2. Awal Mula Raisa Jatuh Cinta

282 17 16
                                    

Raisa memainkan pulpennya gelisah. Lagi-lagi melirik ke deretan ujung kanan dan paling belakang.

Kosong.

Kemana dia?

"Raisa?"

"HA? ah, oh i-iya pak?" Raisa merutuk dalam hati. Kini guru fisikanya yang terkenal galak sudah menajamkan mata ke arahnya. "E-eh ... Ma-maksud saya, iya, Bu?"

"Kamu tidak memperhatikan saya?" tanya guru itu dengan satu alis terangkat. 

"Hm, s-saya memperhatikan kok, Bu," jawab Raisa gelagapan, membuat sang guru geleng kepala pelan.

"Sudah paham?"

"Ha?" Raisa ngelag, ia menoleh ke Shinta di sampingnya. "Materinya tentang apa tadi?"

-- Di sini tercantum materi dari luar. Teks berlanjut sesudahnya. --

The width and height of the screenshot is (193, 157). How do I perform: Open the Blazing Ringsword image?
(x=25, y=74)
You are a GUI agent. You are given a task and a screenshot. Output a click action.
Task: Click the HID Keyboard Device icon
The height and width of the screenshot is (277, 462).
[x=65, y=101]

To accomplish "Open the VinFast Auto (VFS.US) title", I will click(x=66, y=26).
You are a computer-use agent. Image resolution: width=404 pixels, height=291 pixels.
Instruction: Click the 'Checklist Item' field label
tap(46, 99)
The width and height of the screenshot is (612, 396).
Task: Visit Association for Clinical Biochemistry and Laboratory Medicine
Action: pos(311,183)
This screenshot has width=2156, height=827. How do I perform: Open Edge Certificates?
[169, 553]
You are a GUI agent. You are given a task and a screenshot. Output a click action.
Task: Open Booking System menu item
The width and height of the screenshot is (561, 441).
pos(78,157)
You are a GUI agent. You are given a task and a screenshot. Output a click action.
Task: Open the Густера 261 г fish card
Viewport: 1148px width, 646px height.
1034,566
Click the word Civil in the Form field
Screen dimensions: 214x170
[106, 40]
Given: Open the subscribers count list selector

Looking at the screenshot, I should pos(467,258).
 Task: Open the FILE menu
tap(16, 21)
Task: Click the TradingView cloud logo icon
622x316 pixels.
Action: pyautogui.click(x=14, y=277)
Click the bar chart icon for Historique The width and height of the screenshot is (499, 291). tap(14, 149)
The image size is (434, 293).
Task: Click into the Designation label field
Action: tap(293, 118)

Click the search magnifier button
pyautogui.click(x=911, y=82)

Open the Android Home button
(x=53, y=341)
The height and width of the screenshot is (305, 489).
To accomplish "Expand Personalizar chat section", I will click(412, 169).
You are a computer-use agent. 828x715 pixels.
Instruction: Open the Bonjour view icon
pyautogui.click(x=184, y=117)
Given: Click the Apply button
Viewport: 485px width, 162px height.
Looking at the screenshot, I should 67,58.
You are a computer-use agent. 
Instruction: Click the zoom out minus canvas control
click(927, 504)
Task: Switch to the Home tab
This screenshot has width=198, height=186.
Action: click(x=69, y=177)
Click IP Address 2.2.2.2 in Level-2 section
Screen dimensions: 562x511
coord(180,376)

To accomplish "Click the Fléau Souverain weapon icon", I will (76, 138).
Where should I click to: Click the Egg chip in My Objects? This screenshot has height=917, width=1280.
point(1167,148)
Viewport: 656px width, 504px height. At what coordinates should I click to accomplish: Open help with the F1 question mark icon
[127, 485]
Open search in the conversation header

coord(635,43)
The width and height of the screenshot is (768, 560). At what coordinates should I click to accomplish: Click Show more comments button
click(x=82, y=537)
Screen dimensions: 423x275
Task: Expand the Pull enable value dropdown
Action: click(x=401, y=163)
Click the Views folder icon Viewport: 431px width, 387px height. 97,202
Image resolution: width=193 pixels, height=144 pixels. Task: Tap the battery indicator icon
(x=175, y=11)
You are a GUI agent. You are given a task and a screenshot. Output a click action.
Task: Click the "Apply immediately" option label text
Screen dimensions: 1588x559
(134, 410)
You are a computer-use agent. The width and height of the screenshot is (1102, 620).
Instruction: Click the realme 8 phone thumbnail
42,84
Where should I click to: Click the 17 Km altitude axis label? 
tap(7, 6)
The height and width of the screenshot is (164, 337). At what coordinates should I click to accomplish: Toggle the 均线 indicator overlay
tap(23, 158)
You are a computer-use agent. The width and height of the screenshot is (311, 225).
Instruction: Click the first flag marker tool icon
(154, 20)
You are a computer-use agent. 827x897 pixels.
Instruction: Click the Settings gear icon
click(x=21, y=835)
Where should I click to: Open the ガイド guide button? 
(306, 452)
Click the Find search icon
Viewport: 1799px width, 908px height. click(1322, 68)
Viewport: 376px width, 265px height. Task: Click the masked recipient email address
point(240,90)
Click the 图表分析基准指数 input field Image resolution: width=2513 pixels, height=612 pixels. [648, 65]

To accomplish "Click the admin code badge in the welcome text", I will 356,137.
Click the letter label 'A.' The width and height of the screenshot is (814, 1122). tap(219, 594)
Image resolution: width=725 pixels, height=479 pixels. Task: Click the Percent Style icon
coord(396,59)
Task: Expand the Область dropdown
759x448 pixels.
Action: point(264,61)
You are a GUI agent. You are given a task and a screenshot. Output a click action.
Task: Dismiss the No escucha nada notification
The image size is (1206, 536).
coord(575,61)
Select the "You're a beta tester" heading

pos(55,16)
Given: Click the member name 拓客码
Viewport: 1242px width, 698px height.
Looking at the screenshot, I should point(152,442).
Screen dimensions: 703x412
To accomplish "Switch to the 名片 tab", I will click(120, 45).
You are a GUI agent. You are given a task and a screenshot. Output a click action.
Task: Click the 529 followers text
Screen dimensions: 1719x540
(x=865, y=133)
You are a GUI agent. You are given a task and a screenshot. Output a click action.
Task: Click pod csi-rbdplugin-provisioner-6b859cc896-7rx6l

Shinta melotot, seolah berkata, "Bodoh! Napa tanya ke aku." Raisa tersadar, tapi sudah terlambat karena guru itu sudah menggebrak papan tulis penuh amarah.

"RAISA MAHARANI! MAJU SINI KAMU!"

"Aduh, Shin. Ini gimana?"

"RAISA! MAJU SE-KA-RANG!"

Shinta ikut merutuk. "Udah, sana. Kamu maju. Keburu Bu Ratna jadi reog."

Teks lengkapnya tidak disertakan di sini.